The mathematically challenged amongst us might normally avoid books to do with numbers, but when the challenge is to read a book with a number in the title - well, that gives us plenty of scope to pretend we're numerically inclined without needing to do any of that pesky "counting" stuff.
Brenda Carter read The Three Musketeers by Alexandre Dumas.
Nathan Miller read The Two Rainbow Serpents Travelling: Mura Track Narratives from the 'Corner Country' by Jeremy Beckett & Luise Hercus
Australian Aboriginal Traditional Stories, Songlines and Spirituality in Pairs or Twos.
When I was asked about stories with numbers in it, the traditional Aboriginal stories of pairs or two, -boys or animals or even two boys becoming animals- sprung to mind. I vigorously searched our collection and came up with some.
However this is the rub, in Australia these stories are not well known or published, and nor is their importance to contemporary Australia’s development. In Aboriginal Australia there are many songlines and spiritual creation stories that emphasis travel between water features- both natural and man made-especially in the more arid interior, similar to Old Testament stories. These stories helped Aboriginal people move about via an oral map, and for later Europeans the stories helped settlement, the pastoral industry and droving of livestock as Aboriginal people were often guides or workers. Many roads and modern highway follow these routes as well.

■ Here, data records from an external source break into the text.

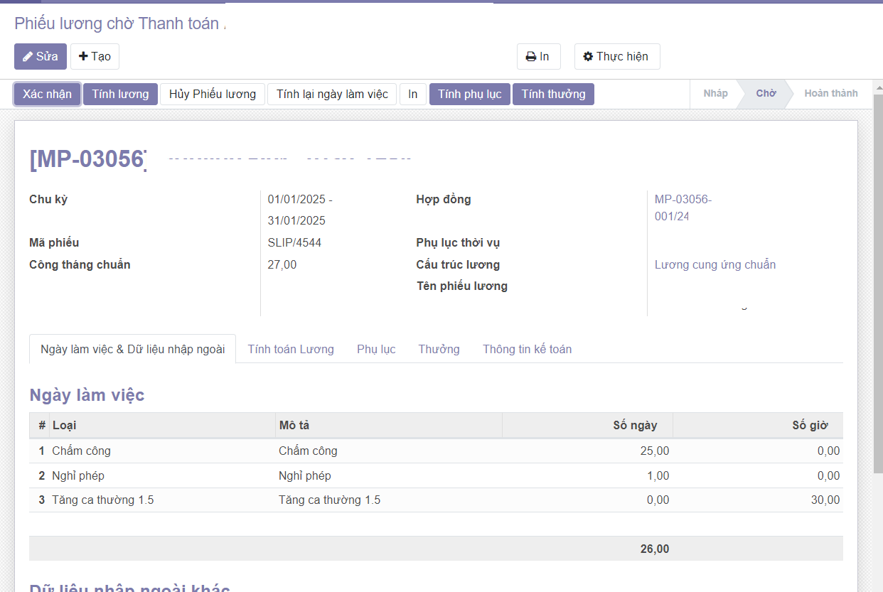The image size is (883, 592).
Task: Click In button in action bar
Action: (412, 95)
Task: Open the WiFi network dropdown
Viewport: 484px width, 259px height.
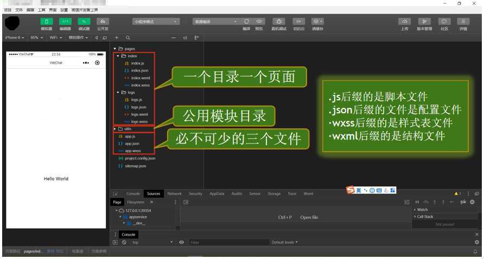Action: click(56, 37)
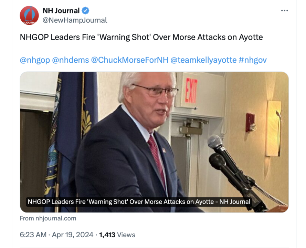Click the tweet headline text
Viewport: 306px width, 248px height.
[141, 37]
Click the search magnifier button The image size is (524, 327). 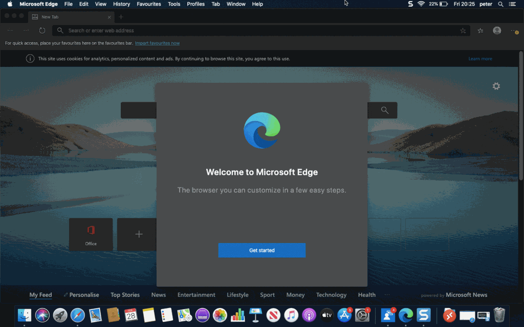click(384, 110)
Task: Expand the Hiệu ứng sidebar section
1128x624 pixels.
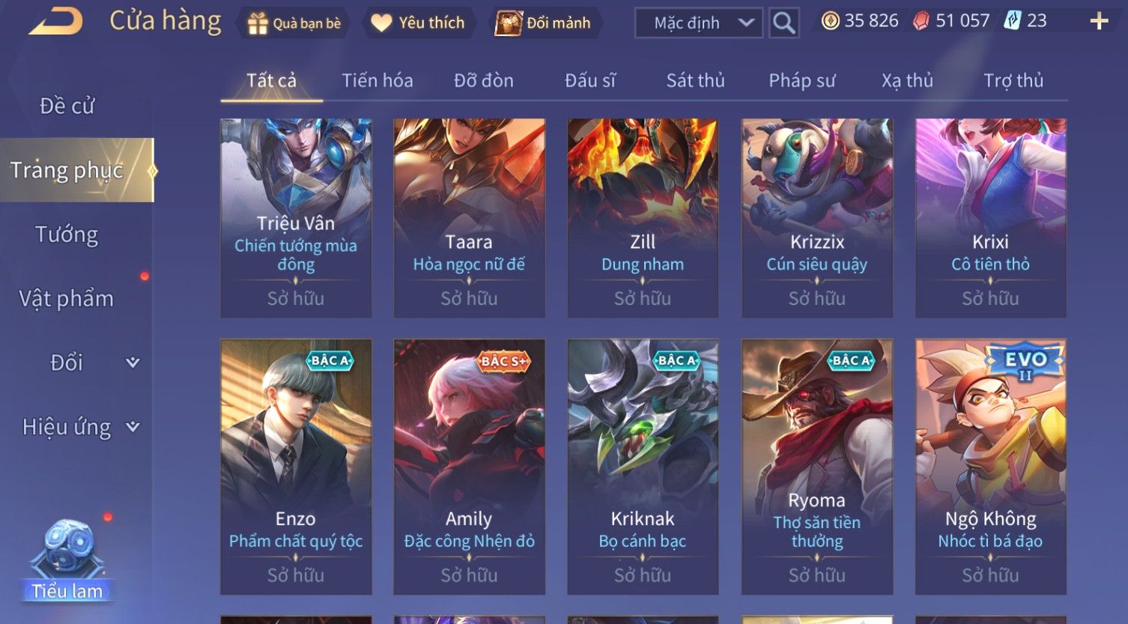Action: click(x=133, y=427)
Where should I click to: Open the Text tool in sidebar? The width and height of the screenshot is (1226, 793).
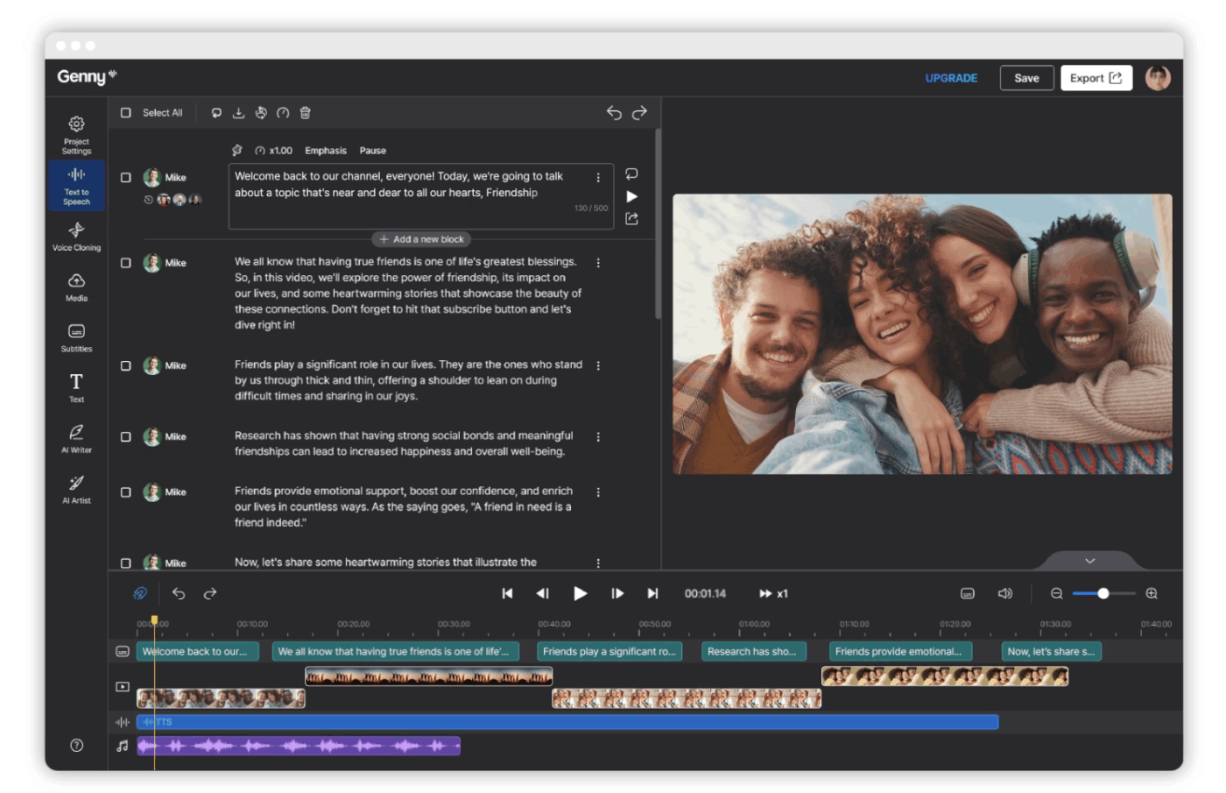(76, 386)
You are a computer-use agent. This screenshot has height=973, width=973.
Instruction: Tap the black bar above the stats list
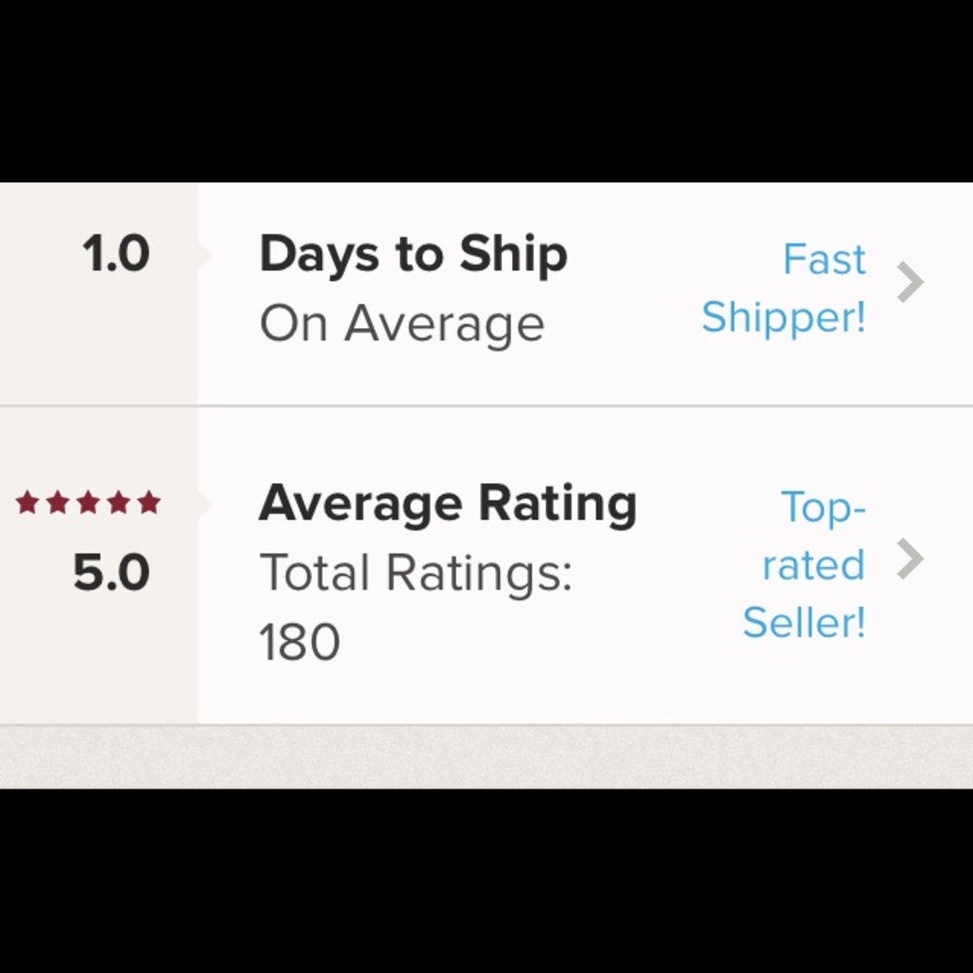pos(487,90)
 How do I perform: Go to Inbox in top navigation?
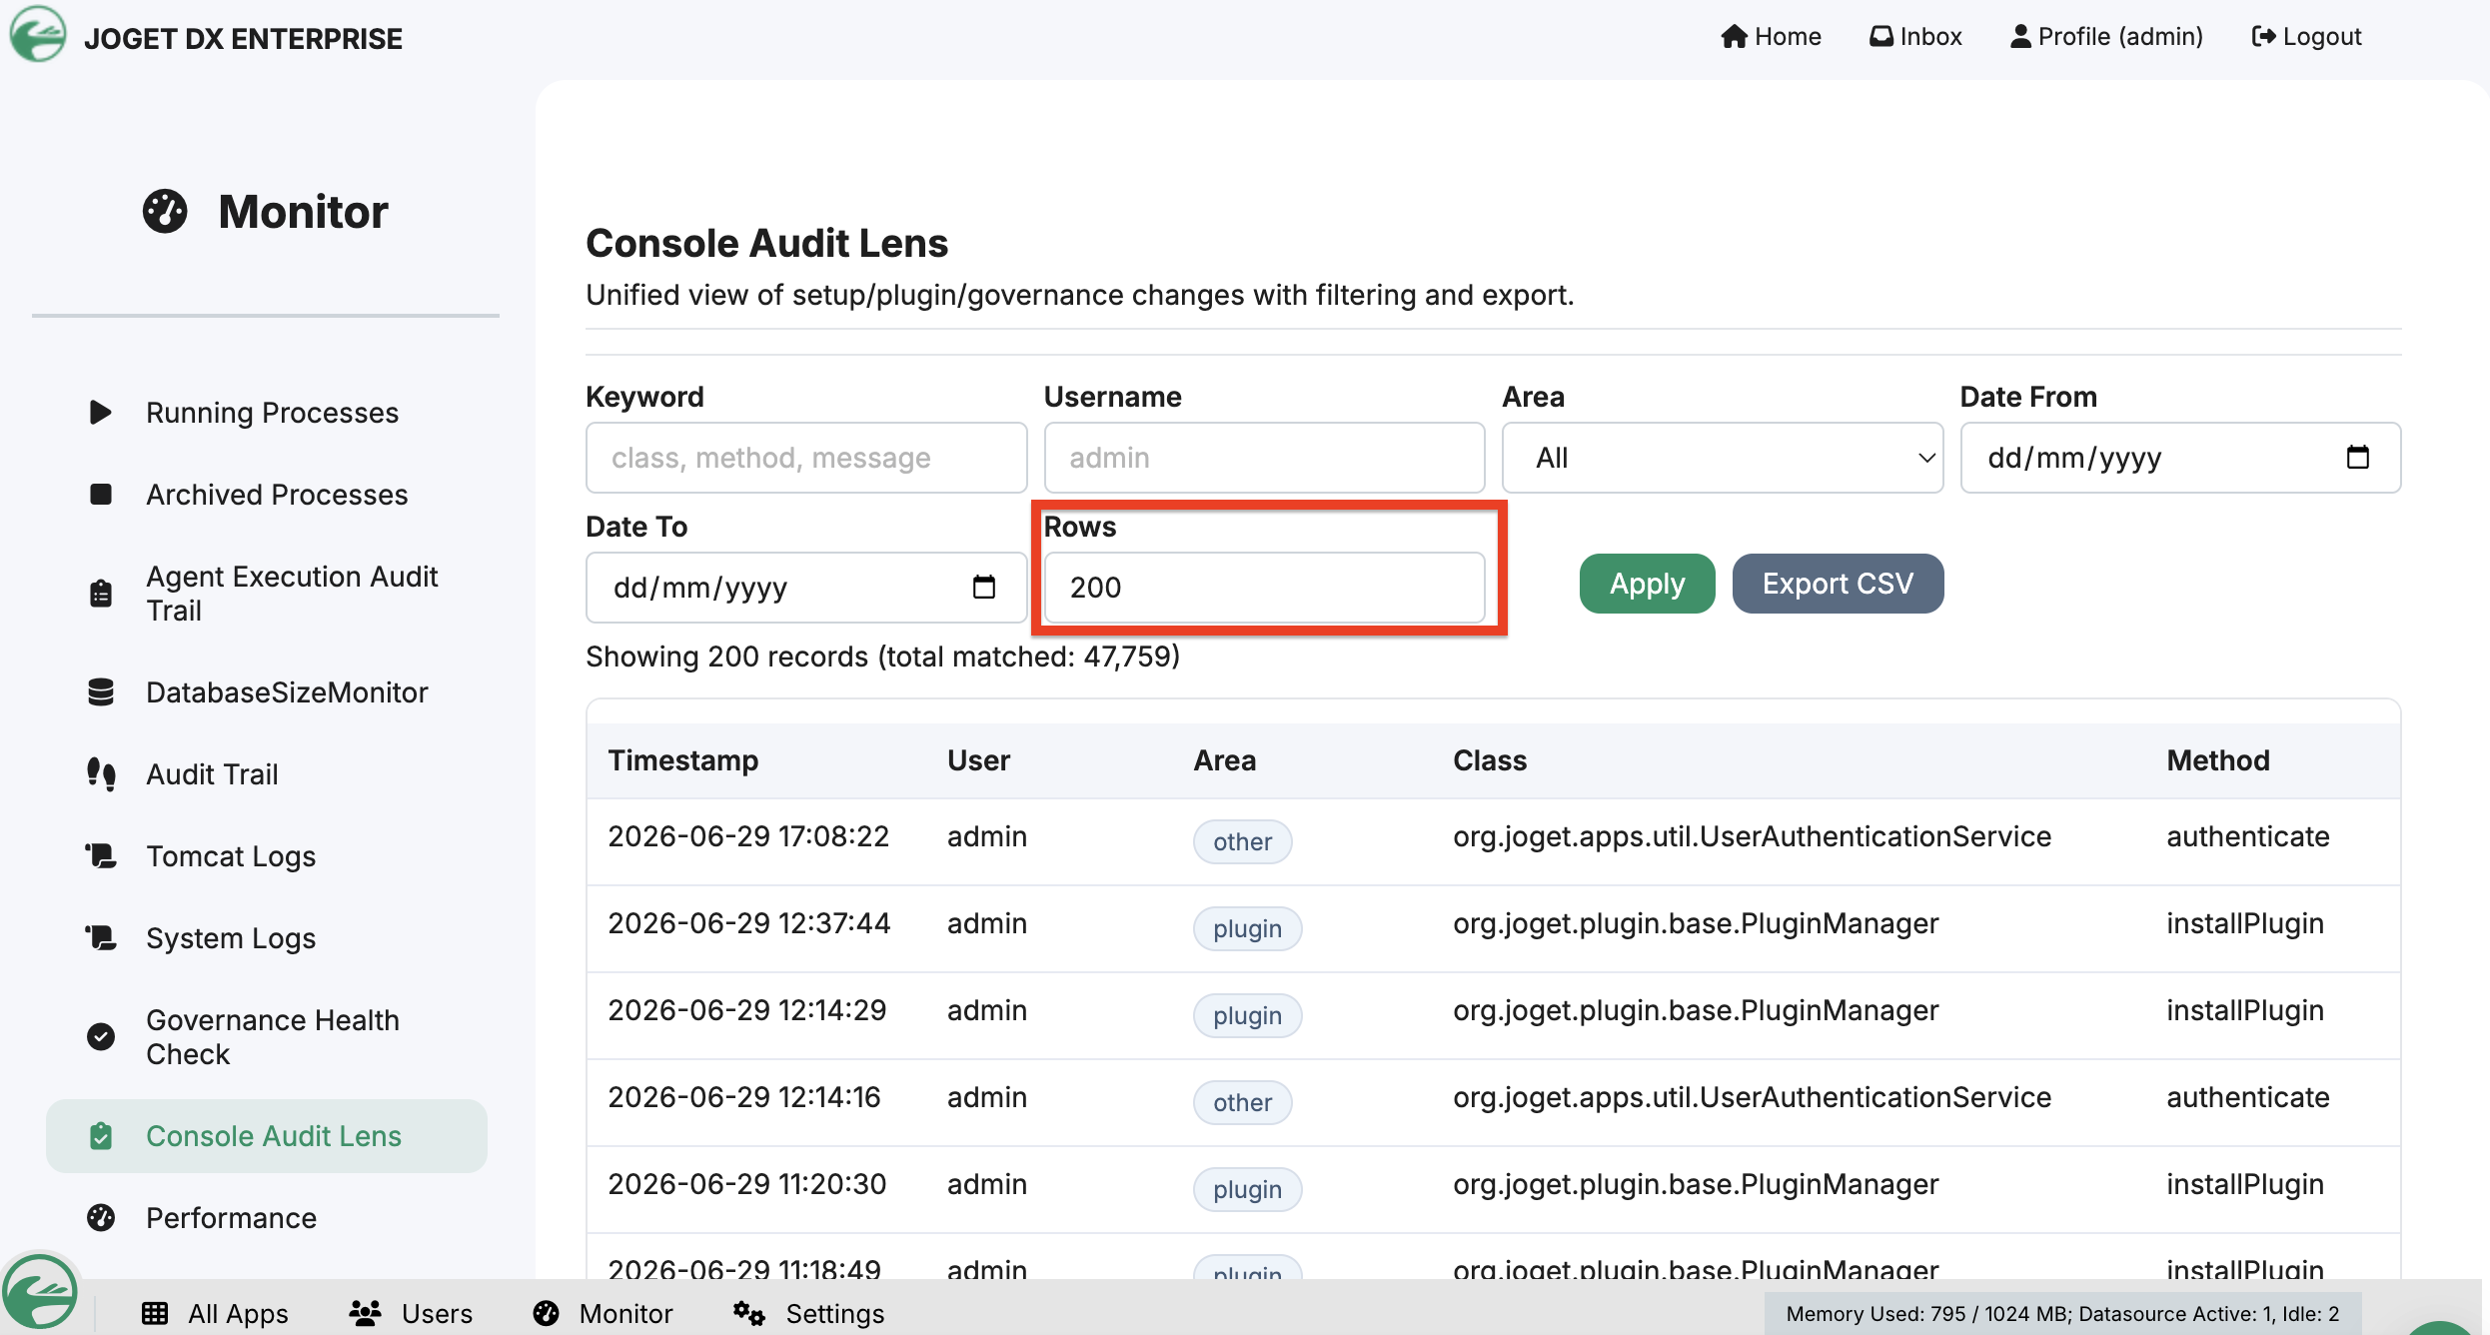tap(1915, 37)
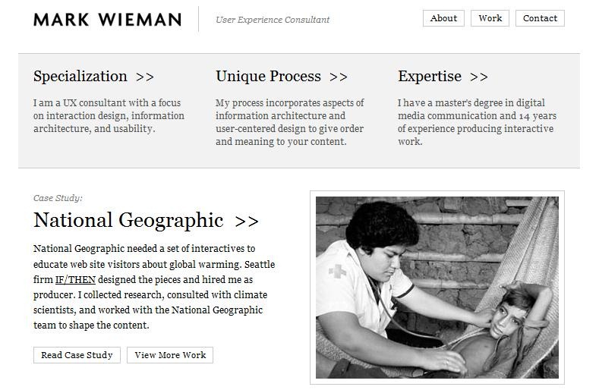The height and width of the screenshot is (390, 599).
Task: Click the View More Work button
Action: pos(170,355)
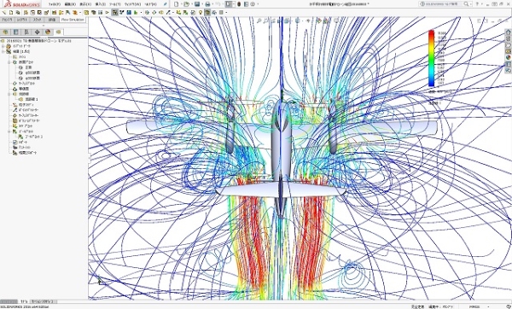Click the New document icon
The height and width of the screenshot is (309, 512).
177,4
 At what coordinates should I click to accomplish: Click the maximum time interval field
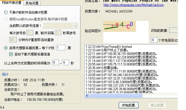[65, 62]
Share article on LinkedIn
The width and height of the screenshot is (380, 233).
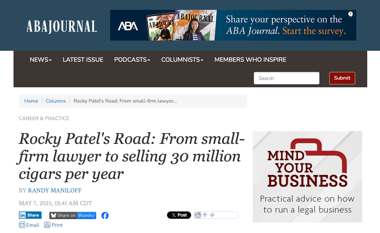pos(30,215)

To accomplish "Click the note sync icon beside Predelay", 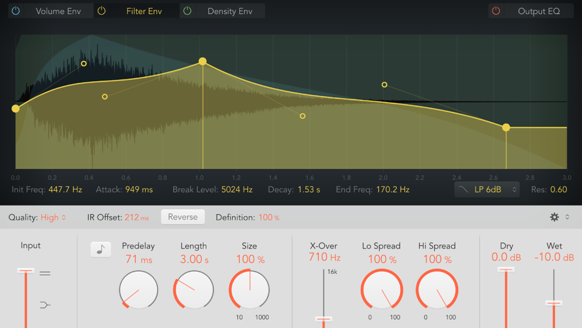I will (x=101, y=249).
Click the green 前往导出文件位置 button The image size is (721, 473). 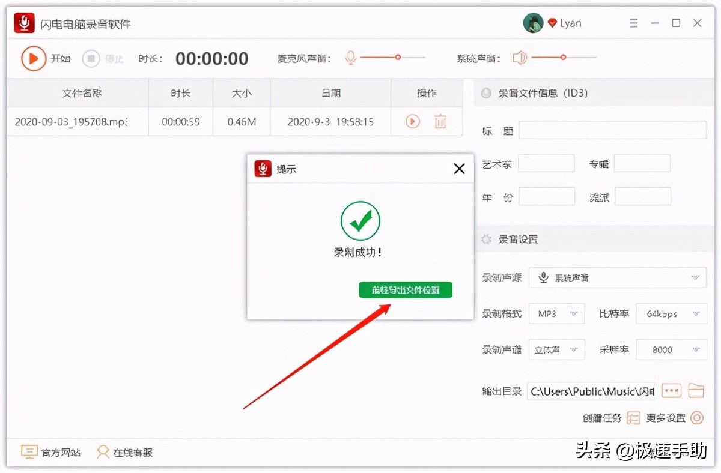[405, 289]
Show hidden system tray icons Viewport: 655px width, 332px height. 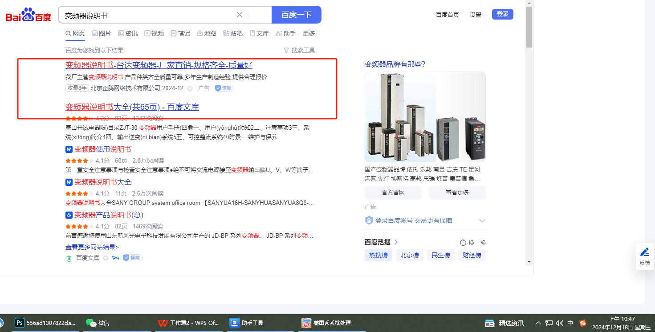click(x=538, y=323)
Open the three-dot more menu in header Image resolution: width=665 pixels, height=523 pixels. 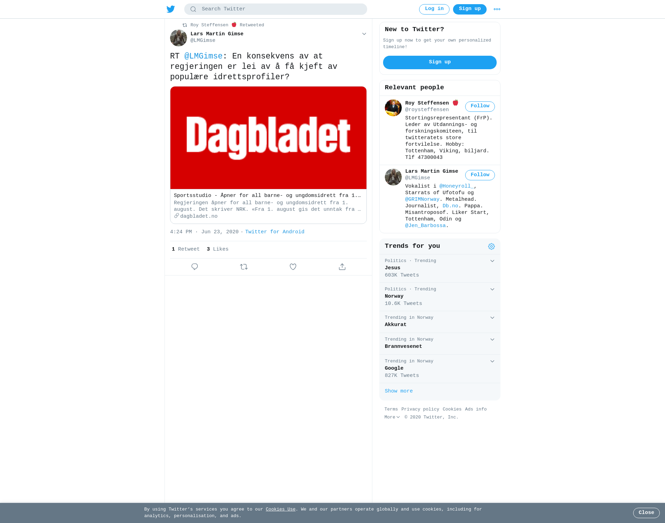(x=497, y=9)
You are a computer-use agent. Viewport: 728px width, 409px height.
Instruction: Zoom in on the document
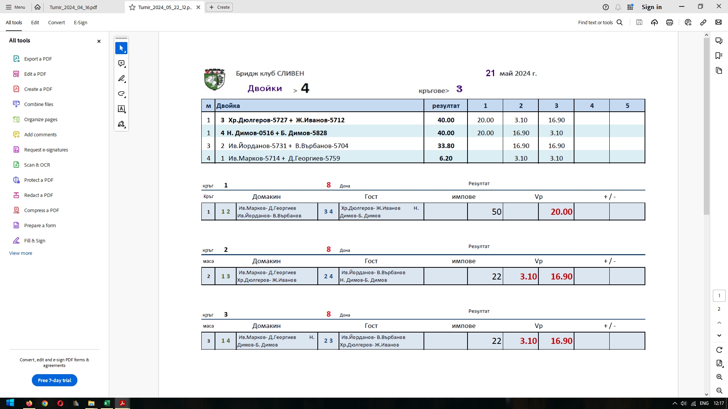click(x=719, y=377)
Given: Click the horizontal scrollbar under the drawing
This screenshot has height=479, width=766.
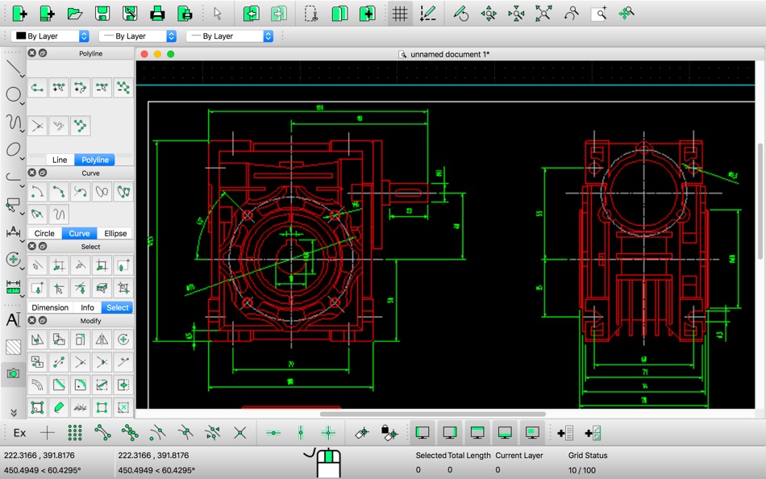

I grew up in South West Queensland and was lucky enough to hear from many different Aboriginal people from different groups and sometimes even other Australians aspects of these stories. If you want to read some stories, one version I found is The Two Rainbow Serpents Travelling: Mura Track Narratives from the 'Corner Country' (in print at 299.9215 BEC, or available online) by Jeremy Beckett & Luise Hercus (although they should be called compilers). To read a wider coverage of this topic and related landscape that include parts of the Two Boys songline (which is found nation wide) Aboriginal Dreaming Paths and Trading Routes: The Colonisation of the Australian Economic Landscape by Dale Kerwin.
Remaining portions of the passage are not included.